## ASSIGNMENT
Across the entries that follow, work out the number of lines containing the string "dimensions", and state it alone.

## DATASET CONTENT
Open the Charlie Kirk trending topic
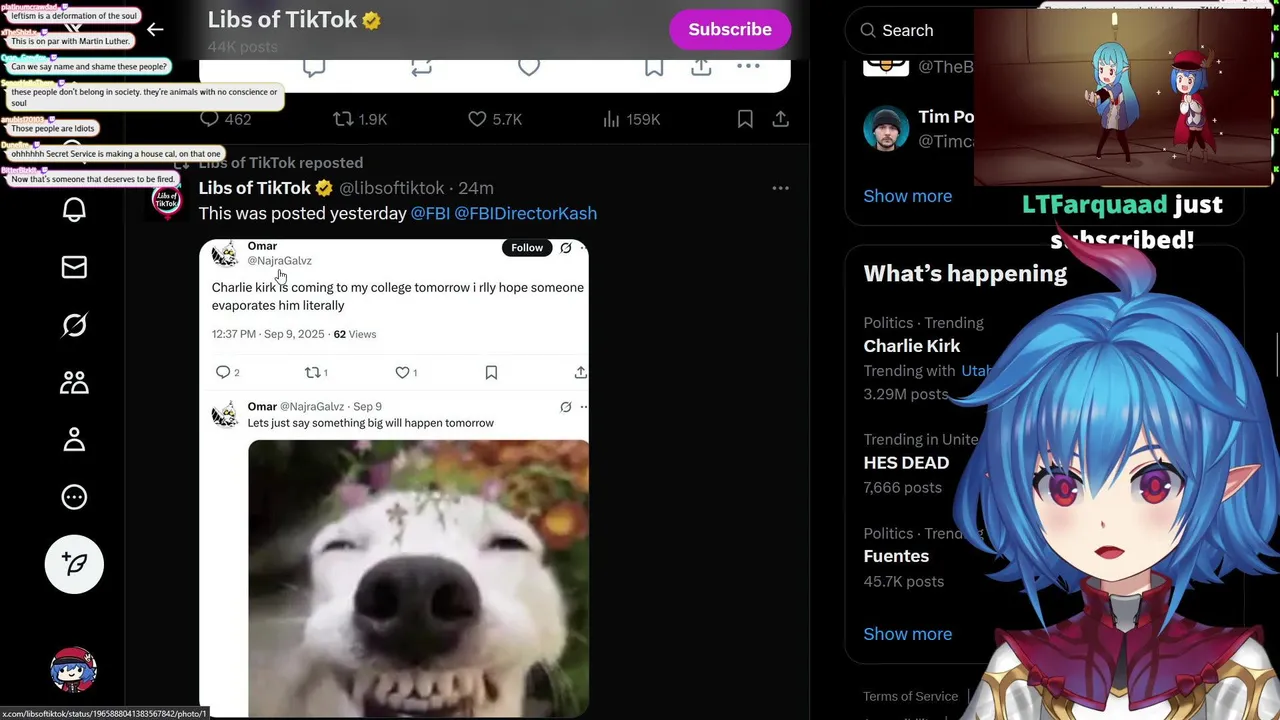pyautogui.click(x=912, y=346)
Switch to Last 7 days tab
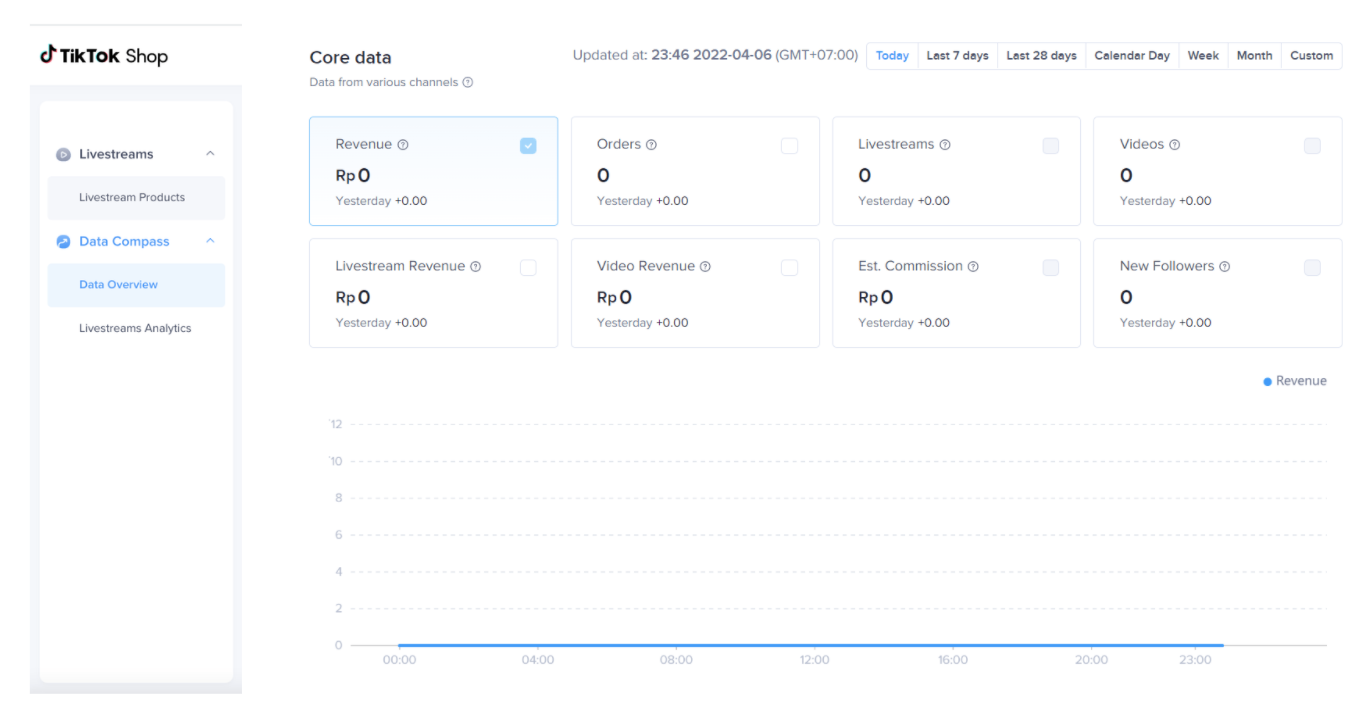The width and height of the screenshot is (1372, 716). click(957, 56)

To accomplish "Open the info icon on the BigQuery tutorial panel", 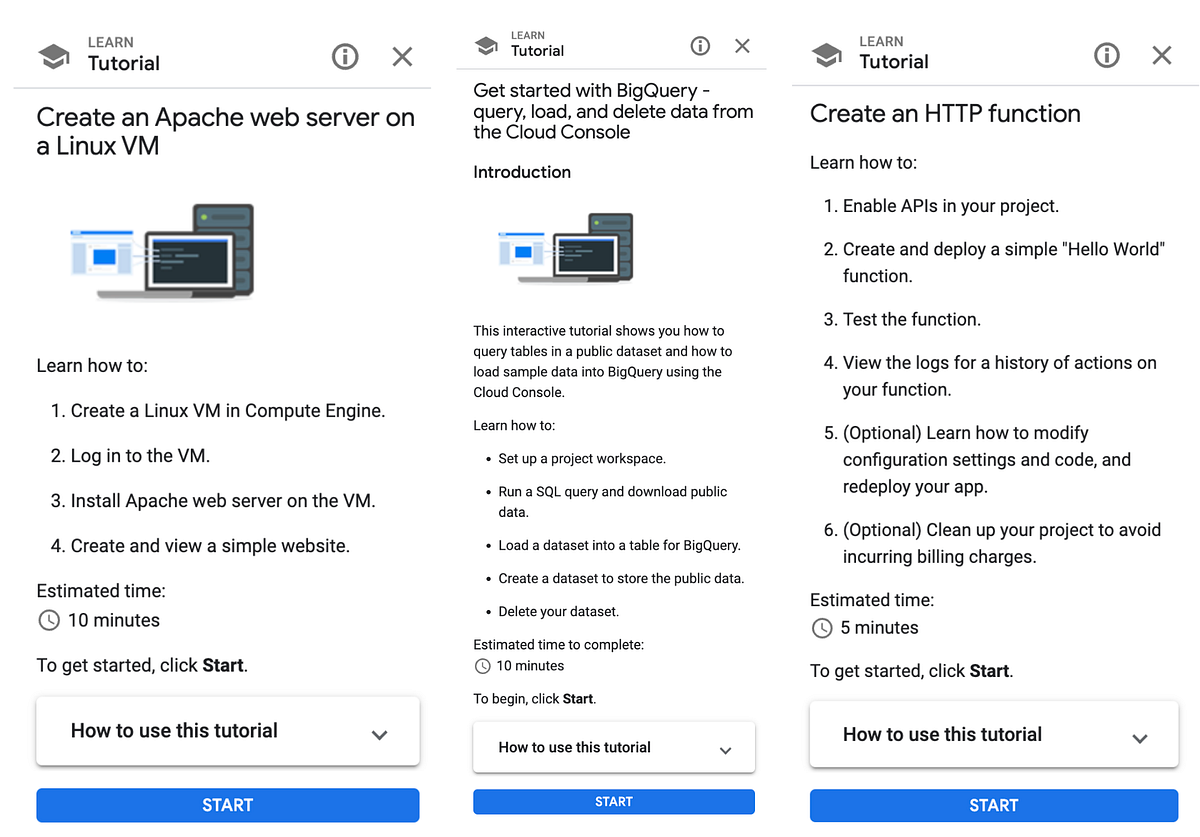I will coord(700,46).
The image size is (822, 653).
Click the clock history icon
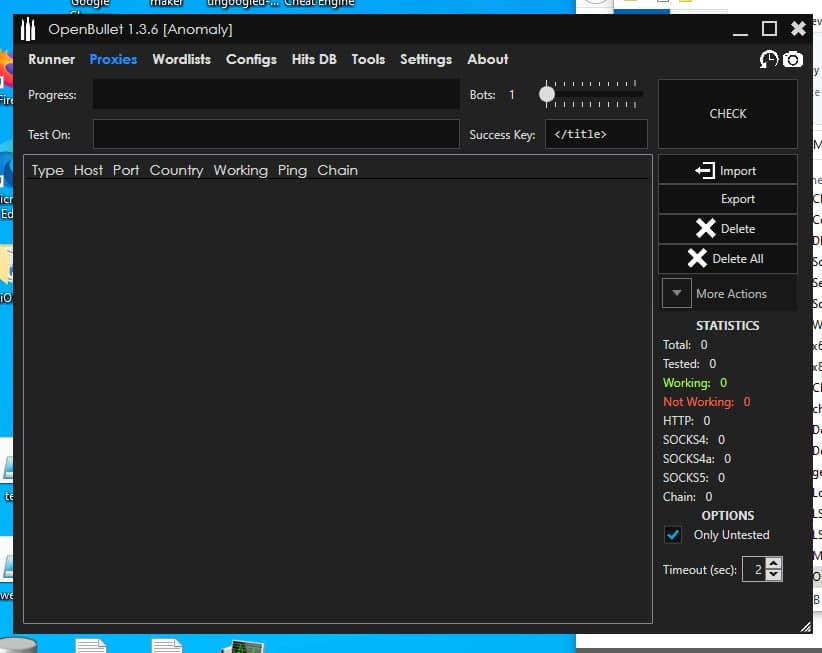[769, 60]
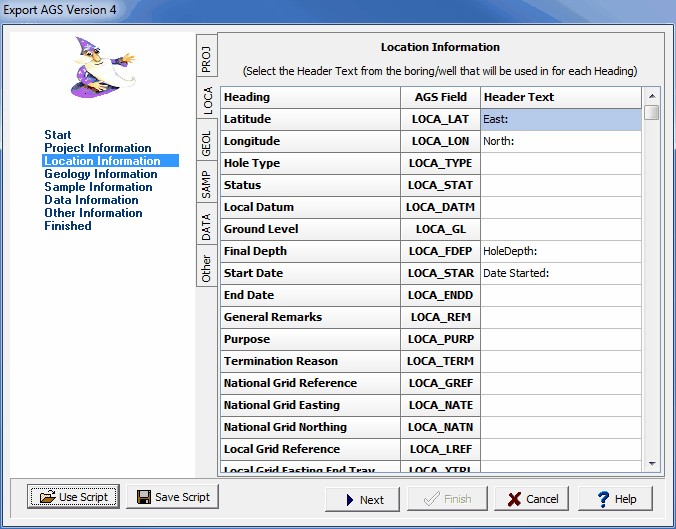Open the SAMP vertical tab
676x529 pixels.
pos(206,186)
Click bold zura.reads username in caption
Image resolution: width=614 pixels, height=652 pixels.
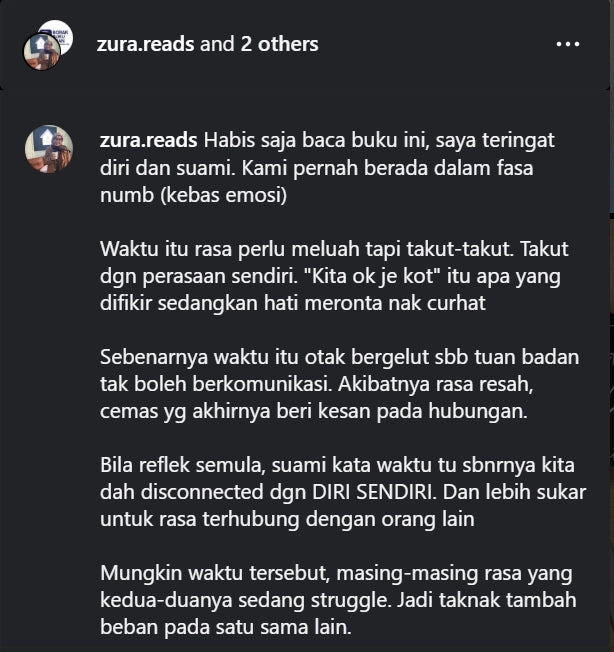click(x=148, y=140)
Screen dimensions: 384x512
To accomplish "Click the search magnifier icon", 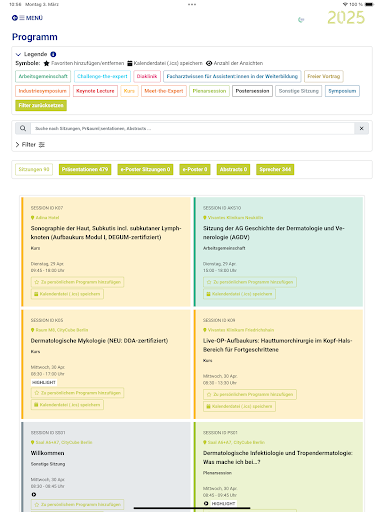I will (23, 128).
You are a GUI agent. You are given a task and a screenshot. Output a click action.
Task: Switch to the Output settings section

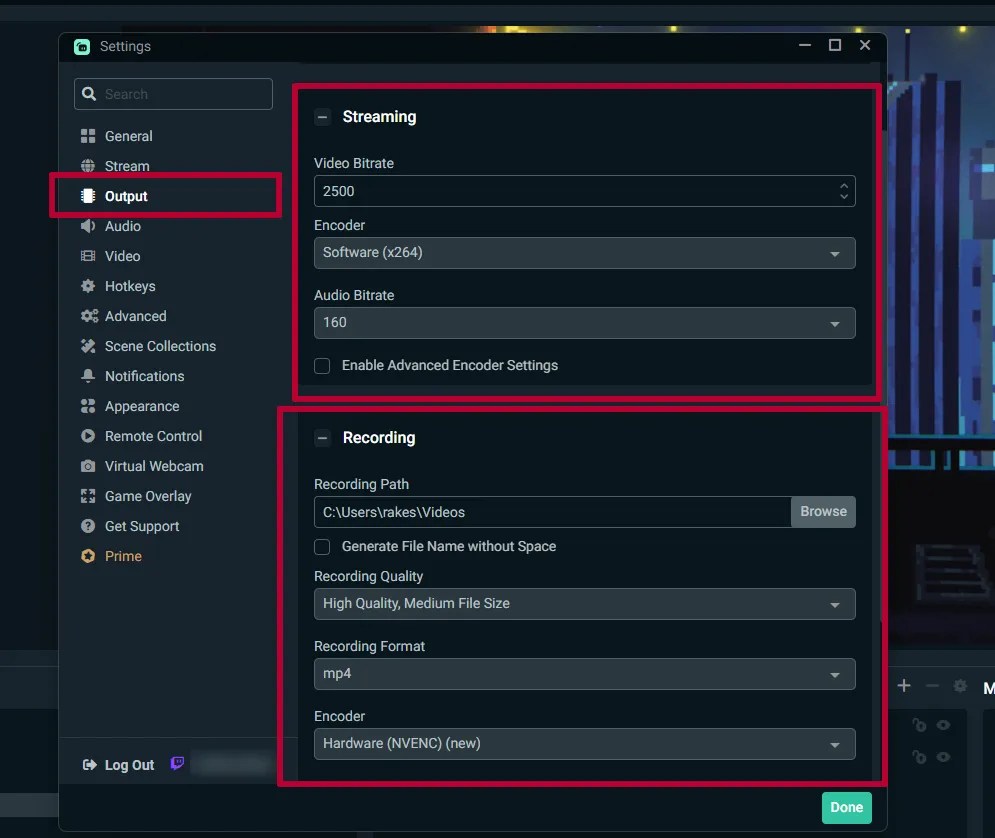126,196
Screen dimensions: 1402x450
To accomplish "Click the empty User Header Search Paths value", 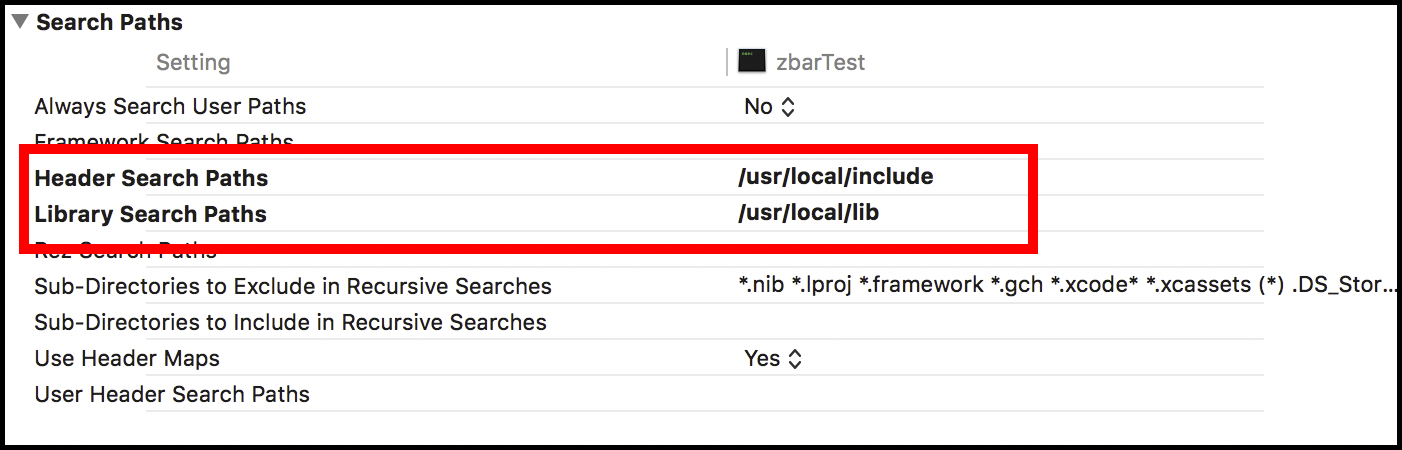I will point(1000,394).
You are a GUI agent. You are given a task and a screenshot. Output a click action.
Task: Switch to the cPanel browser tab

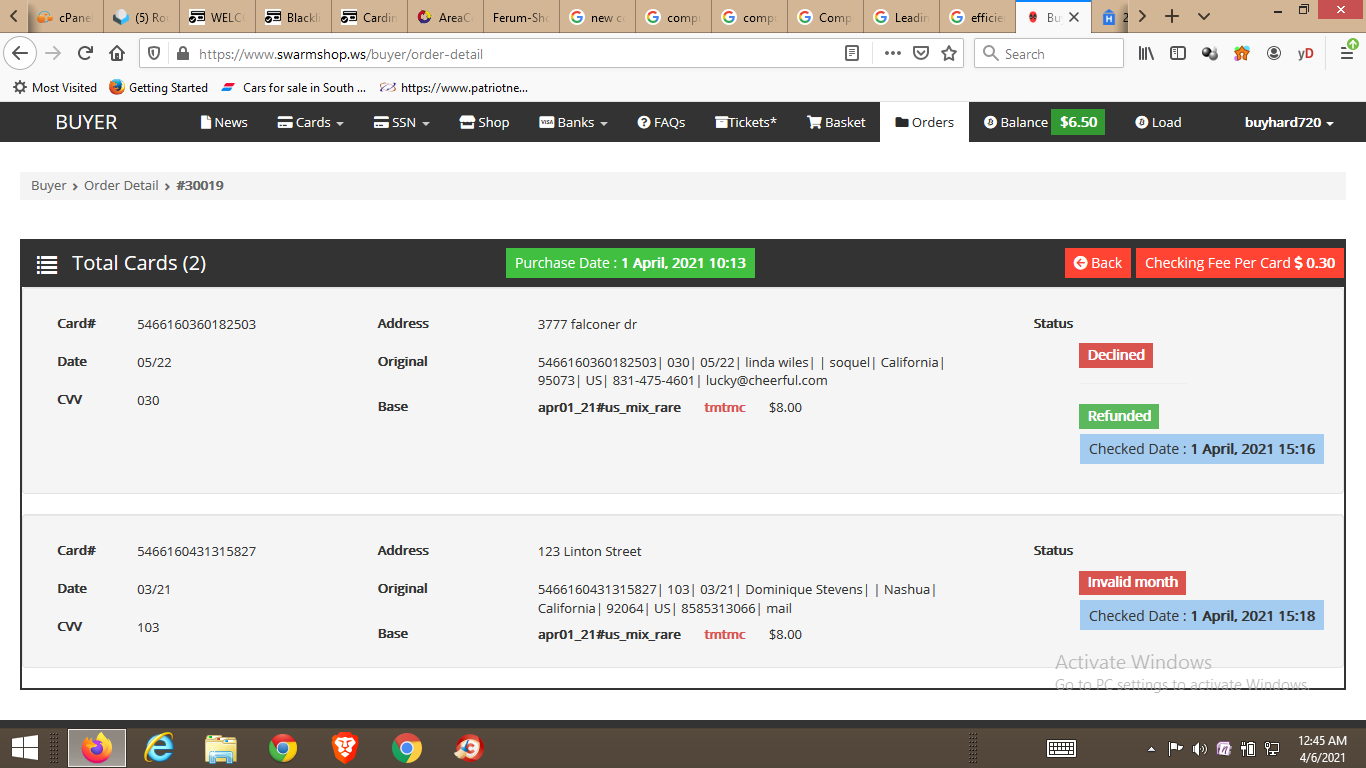click(65, 17)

## EXERCISE RESPONSE
2